Stored records:
____
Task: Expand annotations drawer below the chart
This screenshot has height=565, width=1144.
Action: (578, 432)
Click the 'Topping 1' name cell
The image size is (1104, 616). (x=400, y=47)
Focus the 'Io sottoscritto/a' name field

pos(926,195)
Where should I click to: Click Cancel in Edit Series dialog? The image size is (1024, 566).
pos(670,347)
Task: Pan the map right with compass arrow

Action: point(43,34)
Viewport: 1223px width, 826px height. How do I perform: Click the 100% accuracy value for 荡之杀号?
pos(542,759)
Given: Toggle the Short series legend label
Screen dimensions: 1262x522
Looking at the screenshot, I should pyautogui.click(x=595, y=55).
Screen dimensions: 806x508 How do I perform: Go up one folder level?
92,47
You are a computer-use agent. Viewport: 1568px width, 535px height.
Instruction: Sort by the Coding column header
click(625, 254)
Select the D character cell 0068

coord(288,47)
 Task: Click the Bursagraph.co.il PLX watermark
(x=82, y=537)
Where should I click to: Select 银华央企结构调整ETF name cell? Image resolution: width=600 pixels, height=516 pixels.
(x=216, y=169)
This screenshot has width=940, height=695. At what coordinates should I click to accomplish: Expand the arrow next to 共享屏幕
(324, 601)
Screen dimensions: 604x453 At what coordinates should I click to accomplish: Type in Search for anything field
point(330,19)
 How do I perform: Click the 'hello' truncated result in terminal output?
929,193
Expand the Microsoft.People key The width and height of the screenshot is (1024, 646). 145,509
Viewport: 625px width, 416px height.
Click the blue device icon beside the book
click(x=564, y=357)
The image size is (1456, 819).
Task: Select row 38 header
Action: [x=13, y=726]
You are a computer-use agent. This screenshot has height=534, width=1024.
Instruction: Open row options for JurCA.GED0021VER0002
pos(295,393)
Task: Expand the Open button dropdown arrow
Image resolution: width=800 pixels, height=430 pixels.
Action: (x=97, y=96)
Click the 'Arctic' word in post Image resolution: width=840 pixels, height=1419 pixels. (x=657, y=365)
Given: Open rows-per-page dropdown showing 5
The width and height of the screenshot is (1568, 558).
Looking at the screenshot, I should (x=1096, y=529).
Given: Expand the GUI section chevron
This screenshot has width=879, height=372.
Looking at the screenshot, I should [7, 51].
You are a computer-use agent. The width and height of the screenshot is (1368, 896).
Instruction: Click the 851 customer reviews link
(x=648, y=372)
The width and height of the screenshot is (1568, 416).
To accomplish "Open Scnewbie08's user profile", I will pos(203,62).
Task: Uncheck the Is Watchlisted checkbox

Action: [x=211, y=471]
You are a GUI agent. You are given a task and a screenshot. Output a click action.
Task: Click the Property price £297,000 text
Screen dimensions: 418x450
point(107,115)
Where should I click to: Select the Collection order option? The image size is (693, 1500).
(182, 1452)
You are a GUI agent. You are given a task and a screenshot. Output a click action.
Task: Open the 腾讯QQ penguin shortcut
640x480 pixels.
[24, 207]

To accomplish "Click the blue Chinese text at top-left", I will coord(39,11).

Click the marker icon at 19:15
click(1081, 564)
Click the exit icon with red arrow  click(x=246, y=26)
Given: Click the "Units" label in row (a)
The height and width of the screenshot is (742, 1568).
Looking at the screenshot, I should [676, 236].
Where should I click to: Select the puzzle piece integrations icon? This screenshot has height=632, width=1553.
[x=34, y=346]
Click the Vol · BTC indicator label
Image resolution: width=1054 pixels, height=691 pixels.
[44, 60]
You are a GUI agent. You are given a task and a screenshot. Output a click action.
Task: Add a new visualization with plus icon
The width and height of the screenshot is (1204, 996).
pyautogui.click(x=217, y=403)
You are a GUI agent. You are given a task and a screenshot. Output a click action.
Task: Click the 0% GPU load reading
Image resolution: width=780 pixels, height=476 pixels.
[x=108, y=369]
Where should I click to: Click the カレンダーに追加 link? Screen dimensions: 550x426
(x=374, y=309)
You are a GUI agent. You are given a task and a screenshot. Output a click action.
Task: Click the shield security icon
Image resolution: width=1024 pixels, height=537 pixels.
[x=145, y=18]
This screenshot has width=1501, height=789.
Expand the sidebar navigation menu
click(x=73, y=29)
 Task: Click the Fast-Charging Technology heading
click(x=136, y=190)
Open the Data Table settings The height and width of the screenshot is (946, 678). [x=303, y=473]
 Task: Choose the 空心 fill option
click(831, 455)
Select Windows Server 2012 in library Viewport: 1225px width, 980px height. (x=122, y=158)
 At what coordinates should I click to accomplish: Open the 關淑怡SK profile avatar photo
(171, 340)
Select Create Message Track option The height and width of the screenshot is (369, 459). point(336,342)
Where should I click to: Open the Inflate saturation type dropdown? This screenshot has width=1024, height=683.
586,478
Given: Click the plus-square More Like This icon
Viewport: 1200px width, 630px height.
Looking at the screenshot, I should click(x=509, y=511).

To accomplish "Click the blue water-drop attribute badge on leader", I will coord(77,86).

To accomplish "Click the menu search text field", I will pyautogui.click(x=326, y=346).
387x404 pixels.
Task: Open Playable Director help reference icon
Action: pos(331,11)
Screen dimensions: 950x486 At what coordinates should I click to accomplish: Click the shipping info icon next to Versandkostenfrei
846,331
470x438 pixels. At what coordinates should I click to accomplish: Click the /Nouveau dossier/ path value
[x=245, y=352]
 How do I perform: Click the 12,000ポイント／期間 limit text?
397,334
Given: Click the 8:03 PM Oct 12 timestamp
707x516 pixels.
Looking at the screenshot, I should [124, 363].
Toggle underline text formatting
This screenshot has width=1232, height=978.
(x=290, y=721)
____
§ **Work to complete**
Without altering a single word, reproduce the entries above.

§ **Solved exercise**
Task: Expand annotations drawer below the chart
This screenshot has height=565, width=1144.
Action: (578, 432)
Click the 'Topping 1' name cell
The image size is (1104, 616). (x=400, y=47)
Focus the 'Io sottoscritto/a' name field

pos(926,195)
Where should I click to: Click Cancel in Edit Series dialog? The image size is (1024, 566).
pos(670,347)
Task: Pan the map right with compass arrow

Action: point(43,34)
Viewport: 1223px width, 826px height. How do I perform: Click the 100% accuracy value for 荡之杀号?
pos(542,759)
Given: Toggle the Short series legend label
Screen dimensions: 1262x522
Looking at the screenshot, I should pyautogui.click(x=595, y=55).
Screen dimensions: 806x508 How do I perform: Go up one folder level?
92,47
You are a computer-use agent. Viewport: 1568px width, 535px height.
Instruction: Sort by the Coding column header
click(625, 254)
Select the D character cell 0068

coord(288,47)
 Task: Click the Bursagraph.co.il PLX watermark
(x=82, y=537)
Where should I click to: Select 银华央企结构调整ETF name cell? Image resolution: width=600 pixels, height=516 pixels.
(x=216, y=169)
This screenshot has width=940, height=695. At what coordinates should I click to accomplish: Expand the arrow next to 共享屏幕
(324, 601)
Screen dimensions: 604x453 At what coordinates should I click to accomplish: Type in Search for anything field
point(330,19)
 How do I perform: Click the 'hello' truncated result in terminal output?
929,193
Expand the Microsoft.People key The width and height of the screenshot is (1024, 646). 145,509
Viewport: 625px width, 416px height.
Click the blue device icon beside the book
click(x=564, y=357)
The image size is (1456, 819).
Task: Select row 38 header
Action: [x=13, y=726]
You are a computer-use agent. This screenshot has height=534, width=1024.
Instruction: Open row options for JurCA.GED0021VER0002
pos(295,393)
Task: Expand the Open button dropdown arrow
Image resolution: width=800 pixels, height=430 pixels.
Action: (x=97, y=96)
Click the 'Arctic' word in post Image resolution: width=840 pixels, height=1419 pixels. (x=657, y=365)
Given: Open rows-per-page dropdown showing 5
The width and height of the screenshot is (1568, 558).
Looking at the screenshot, I should (x=1096, y=529).
Given: Expand the GUI section chevron
This screenshot has width=879, height=372.
Looking at the screenshot, I should [7, 51].
You are a computer-use agent. The width and height of the screenshot is (1368, 896).
Instruction: Click the 851 customer reviews link
(x=648, y=372)
The width and height of the screenshot is (1568, 416).
To accomplish "Open Scnewbie08's user profile", I will pos(203,62).
Task: Uncheck the Is Watchlisted checkbox

Action: [x=211, y=471]
You are a GUI agent. You are given a task and a screenshot. Output a click action.
Task: Click the Property price £297,000 text
Screen dimensions: 418x450
point(107,115)
Where should I click to: Select the Collection order option? The image size is (693, 1500).
(182, 1452)
You are a GUI agent. You are given a task and a screenshot. Output a click action.
Task: Open the 腾讯QQ penguin shortcut
640x480 pixels.
[24, 207]

To accomplish "Click the blue Chinese text at top-left", I will coord(39,11).

Click the marker icon at 19:15
click(1081, 564)
Click the exit icon with red arrow  click(x=246, y=26)
Given: Click the "Units" label in row (a)
The height and width of the screenshot is (742, 1568).
Looking at the screenshot, I should [676, 236].
Where should I click to: Select the puzzle piece integrations icon? This screenshot has height=632, width=1553.
[x=34, y=346]
Click the Vol · BTC indicator label
Image resolution: width=1054 pixels, height=691 pixels.
[44, 60]
You are a GUI agent. You are given a task and a screenshot. Output a click action.
Task: Add a new visualization with plus icon
The width and height of the screenshot is (1204, 996).
pyautogui.click(x=217, y=403)
You are a GUI agent. You are given a task and a screenshot. Output a click action.
Task: Click the 0% GPU load reading
Image resolution: width=780 pixels, height=476 pixels.
[x=108, y=369]
Where should I click to: Click the カレンダーに追加 link? Screen dimensions: 550x426
(x=374, y=309)
You are a GUI agent. You are given a task and a screenshot. Output a click action.
Task: Click the shield security icon
Image resolution: width=1024 pixels, height=537 pixels.
[x=145, y=18]
This screenshot has width=1501, height=789.
Expand the sidebar navigation menu
click(x=73, y=29)
 Task: Click the Fast-Charging Technology heading
click(x=136, y=190)
Open the Data Table settings The height and width of the screenshot is (946, 678). [x=303, y=473]
 Task: Choose the 空心 fill option
click(831, 455)
Select Windows Server 2012 in library Viewport: 1225px width, 980px height. (x=122, y=158)
 At what coordinates should I click to accomplish: Open the 關淑怡SK profile avatar photo
(171, 340)
Select Create Message Track option The height and width of the screenshot is (369, 459). point(336,342)
Where should I click to: Open the Inflate saturation type dropdown? This screenshot has width=1024, height=683.
586,478
Given: Click the plus-square More Like This icon
Viewport: 1200px width, 630px height.
Looking at the screenshot, I should click(x=509, y=511).

To accomplish "Click the blue water-drop attribute badge on leader", I will coord(77,86).

To accomplish "Click the menu search text field", I will pyautogui.click(x=326, y=346).
387x404 pixels.
Task: Open Playable Director help reference icon
Action: pos(331,11)
Screen dimensions: 950x486 At what coordinates should I click to accomplish: Click the shipping info icon next to Versandkostenfrei
846,331
470x438 pixels. At what coordinates should I click to accomplish: Click the /Nouveau dossier/ path value
[x=245, y=352]
 How do I perform: Click the 12,000ポイント／期間 limit text?
397,334
Given: Click the 8:03 PM Oct 12 timestamp
707x516 pixels.
Looking at the screenshot, I should [124, 363].
Toggle underline text formatting
This screenshot has width=1232, height=978.
(x=290, y=721)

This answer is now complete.